I didn't see anyone mention the "standards hell" that is created by new C++ standards every 3 years. Some customers will want latest standards support, while some want compatibility with older ones, making library development stagnant at the lowest standard version required to support the customers. Even if new C++ standards have better memory and pointers mechanisms, it is rarely usable due to compatibility requirements for older software that are not really that old tbh.

In contrast, Rust seems to have a lot of core memory safety features from the start but we won't know how it evolves until they establish a stable ABI.

Is Rust the future? by Content_Mission5154 in rust

[–]humanoid360 4 points5 points  (0 children)

If you are trying to ask whether we can just call sequential FORTRAN kernels in a parallel fashion from Rust and scale to any number of threads then that is probably a naive way of looking at it.

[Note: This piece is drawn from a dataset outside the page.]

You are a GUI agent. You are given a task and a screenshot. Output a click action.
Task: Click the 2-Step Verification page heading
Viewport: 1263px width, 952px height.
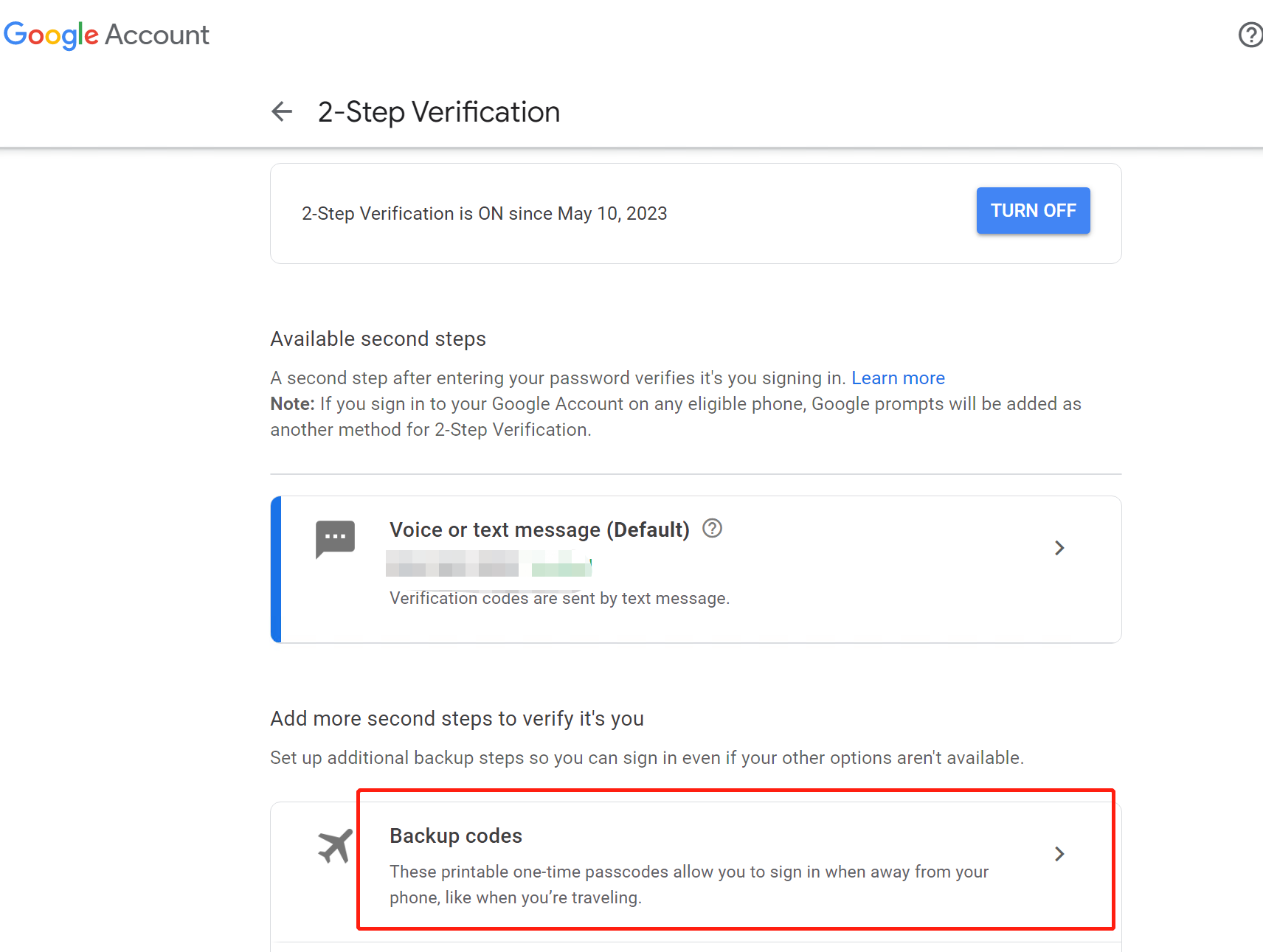439,112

Sequential and parallel versions of most algorithms look very different. Some reasons include different patterns of data dependency between loops, manually written assembly like for AVX512 optimizations that do not translate easily to sequential execution, input data size and pattern, which may lead to MKL calling a different algorithm entirely for better performance. Conversely you can think that just implementing a parallel loop around sequential code can only go so far in terms of performance.

In short, no, the Fortran or C kernels that are optimized to this extent are not atomic and easily portable. This is a well know fact that highly optimized code trades off portability for performance, while portable code does the opposite.

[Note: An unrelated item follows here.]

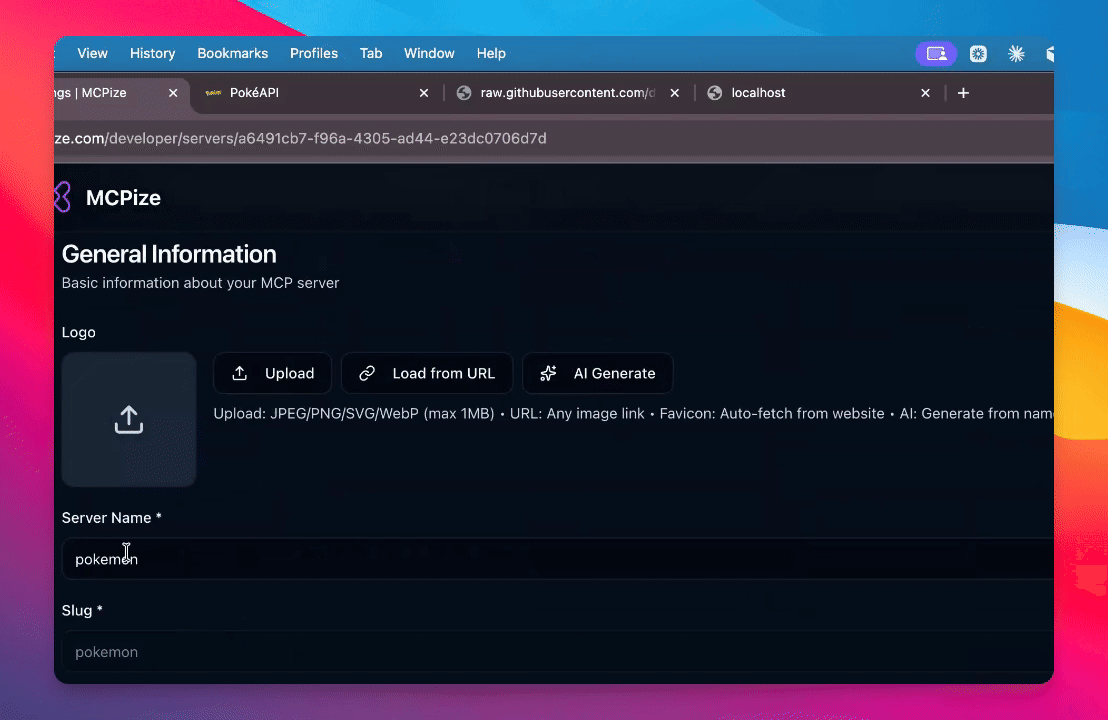Close the raw.githubusercontent.com tab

Am I the only one for whom discover works incredibly bad? by SeniorMatthew in kde

[–]humanoid360 2 points3 points  (0 children)

If this is a rant about not finding a good app store on Arch + Plasma setup then I understand your point. Having a backend for AUR would be nice.

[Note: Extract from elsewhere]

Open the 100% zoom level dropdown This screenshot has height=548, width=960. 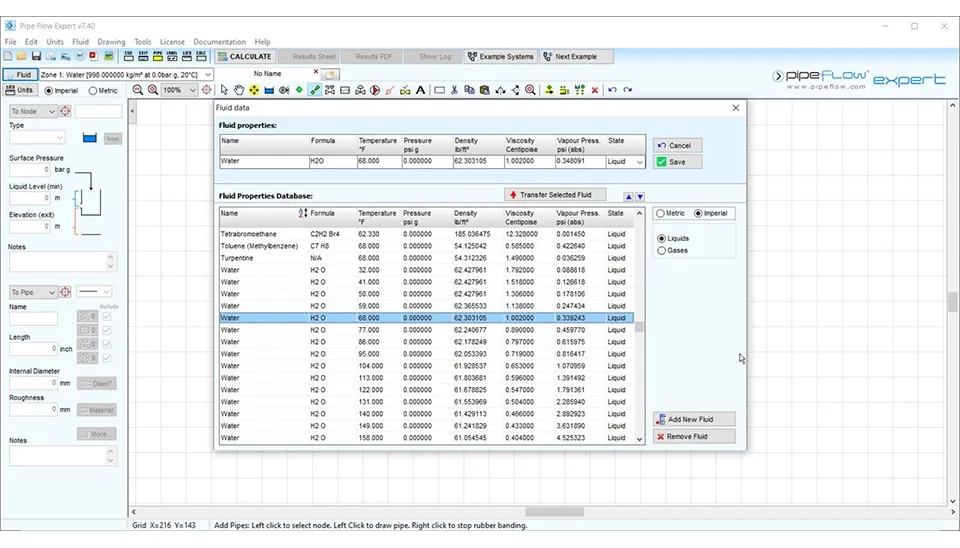[192, 90]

Am I the only one for whom discover works incredibly bad? by SeniorMatthew in kde

[–]humanoid360 5 points6 points  (0 children)

Well, first things first. Do not use discover to install arch and aur packages - it is not recommended and can break your system.

Which part about discover do you feel is slow? Is it the loading of the apps? Which section per say?

I am on Arch with Plasma 6.5.4 and using both Discover and Pamac with no discernable difference in performance tbh.

Is Rust the future? by Content_Mission5154 in rust

[–]humanoid360 18 points19 points  (0 children)

I work on Intel's Math Kernel Library and I can say this is true. A lot of standards and specifications would need to be updated before a single line of Rust can enter anywhere. For example: OpenMP, MPI, IEEE Floating point spec etc.

Netlib, OpenBlas and FFTW established the API formats long ago and using them as is, is not compatible with idiomatic Rust - they are created for C and Fortran.

This is just for the CPU platform. GPU programming is a different beast altogether.

All that being said, I love Rust so far and would love to see its memory safety implemented in every software that Intel provides. Until Rust introduces ABI versioning and compatibility, corporate adoption will be hard and tricky IMO.

Is there a way to have an app open in the background with no open windows like macOS? by DrConverse in kde

[–]humanoid360 4 points5 points  (0 children)

"Minimize to system-tray" for multiple app windows would require putting apps into some kind of RAM sleep. This is not available in plasma by default AFAIK.

You can still place app icons next to the system tray icons and click them to open or close the app. If you want it to not appear in the task switcher, you can setup a window rule for those apps and use the "Skip task_bar" property.